Understanding Atlantis 101 Guide

Learn how Atlantis automates Terraform workflows—from pull-request plans to secure applies. Get setup steps, best practices, and tips in this 101 guide.

1. Introduction: The Drive for Terraform Automation

Terraform has become a cornerstone of modern infrastructure as code (IaC) practices, enabling teams to define and manage infrastructure with unparalleled consistency and version control. But as infrastructure complexity grows and team collaboration intensifies, the manual execution of Terraform commands can become a bottleneck, prone to errors and inconsistencies. This is where automation tools step in, promising to streamline workflows, enhance governance, and improve operational efficiency. One such popular open-source tool is Atlantis, designed to bring Terraform automation directly into your version control system's pull request (PR) process.

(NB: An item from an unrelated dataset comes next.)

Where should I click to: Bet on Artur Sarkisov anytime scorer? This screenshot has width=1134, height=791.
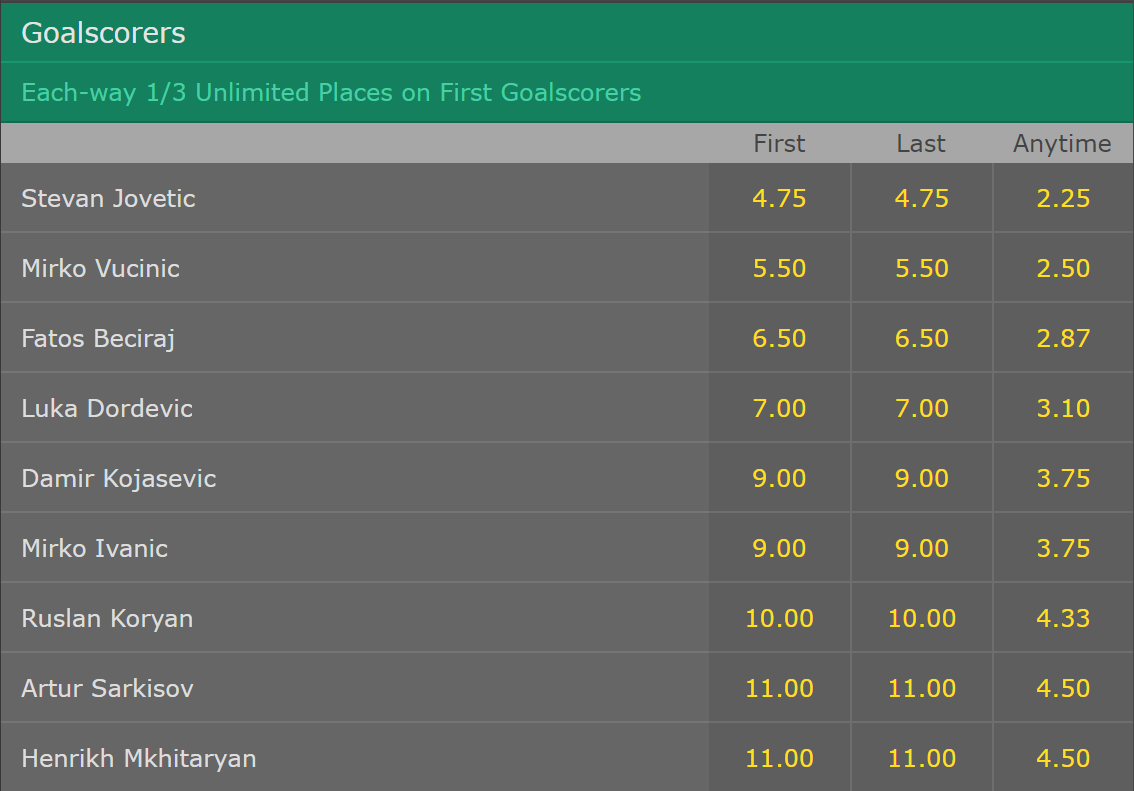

2. What is Atlantis? Core Functionality

Atlantis is an automation tool specifically built to integrate Terraform operations into pull request workflows. It acts as a server that listens for webhook events from your chosen Version Control System (VCS) – like GitHub, GitLab, or Bitbucket. When a developer opens or updates a PR with changes to Terraform code, Atlantis can automatically run terraform plan and post the output as a comment in the PR. This provides immediate visibility into the proposed changes. Once reviewed and approved, a simple PR comment like atlantis apply can trigger Atlantis to execute terraform apply, implementing the infrastructure modifications. Being self-hosted, Atlantis runs on infrastructure you provision and manage, offering a high degree of control over its environment.

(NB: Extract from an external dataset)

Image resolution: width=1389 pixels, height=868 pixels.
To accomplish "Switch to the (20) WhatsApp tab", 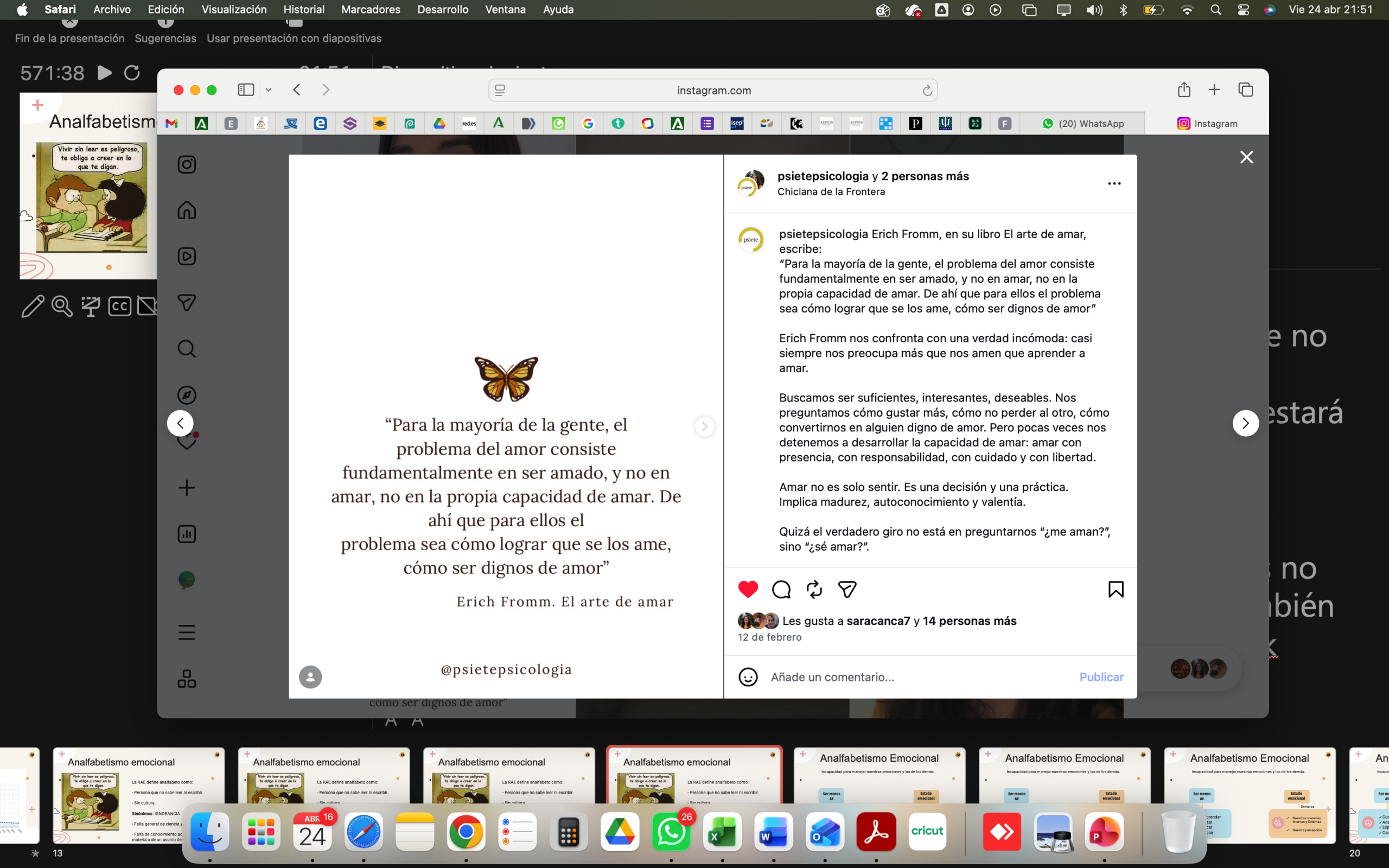I will (1082, 124).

3. Problems Atlantis Aims to Solve

Without a dedicated automation layer, Terraform collaboration can encounter several common pain points:

  • Decentralized Execution: Terraform run from individual machines can lead to environment drift and inconsistent results.
  • Manual Processes: Running plans, sharing outputs, and applying changes manually is time-consuming and error-prone.
  • Limited Visibility: Tracking who planned what, and what the expected outcome was, can be challenging.
  • State Management Conflicts: Concurrent operations without proper locking can jeopardize Terraform state integrity.
  • Onboarding Overhead: Requiring every contributor to have a fully configured local Terraform setup can be a barrier.

Atlantis seeks to address these by centralizing Terraform execution within a consistent, PR-driven workflow.

4. Key Benefits of an Atlantis-Driven Workflow

Integrating Atlantis can bring several advantages to a Terraform practice:

  • Enhanced Collaboration: Plan outputs directly in PRs facilitate focused discussions.
  • Increased Efficiency: Automation of plan and apply speeds up deployment cycles.
  • Improved Consistency: Centralized execution minimizes "works on my machine" issues.
  • Better Governance & Auditability: PRs provide a natural audit trail for all infrastructure changes.
  • Effective State Locking: Atlantis implements its own locking to prevent conflicting operations on the same project/workspace.
  • VCS Integration: Leverages familiar developer workflows without needing a separate UI.

5. The Self-Managed Journey: Setting Up Your Atlantis Server

Implementing Atlantis involves setting up and maintaining the server yourself. This provides flexibility but also means taking on the operational responsibility.

Prerequisites: Server, Git, Terraform, VCS

  • Server Infrastructure: You'll need a server (VM, container host) to run Atlantis. This requires careful consideration of OS (typically Linux), CPU, RAM (e.g., 1-2 vCPUs, 2-8GB RAM as a starting point), and disk space (5-50GB for Git clones, plan files). Network configuration is also key: the server must be accessible from your VCS for webhooks and be able to call out to the VCS API.
  • Git and Terraform: Git and the desired Terraform versions must be installed and accessible on the Atlantis server. Atlantis can manage Terraform binary downloads, which is a helpful feature.
  • Version Control System (VCS): A configured Git repository (e.g., on GitHub) is essential. Atlantis needs credentials (a Personal Access Token or, preferably, a GitHub App) to interact with your repositories.
  • Terraform State Backend: Atlantis mandates the use of a remote state backend (like S3, Azure Blob, GCS). local state is not supported due to Atlantis's operational model.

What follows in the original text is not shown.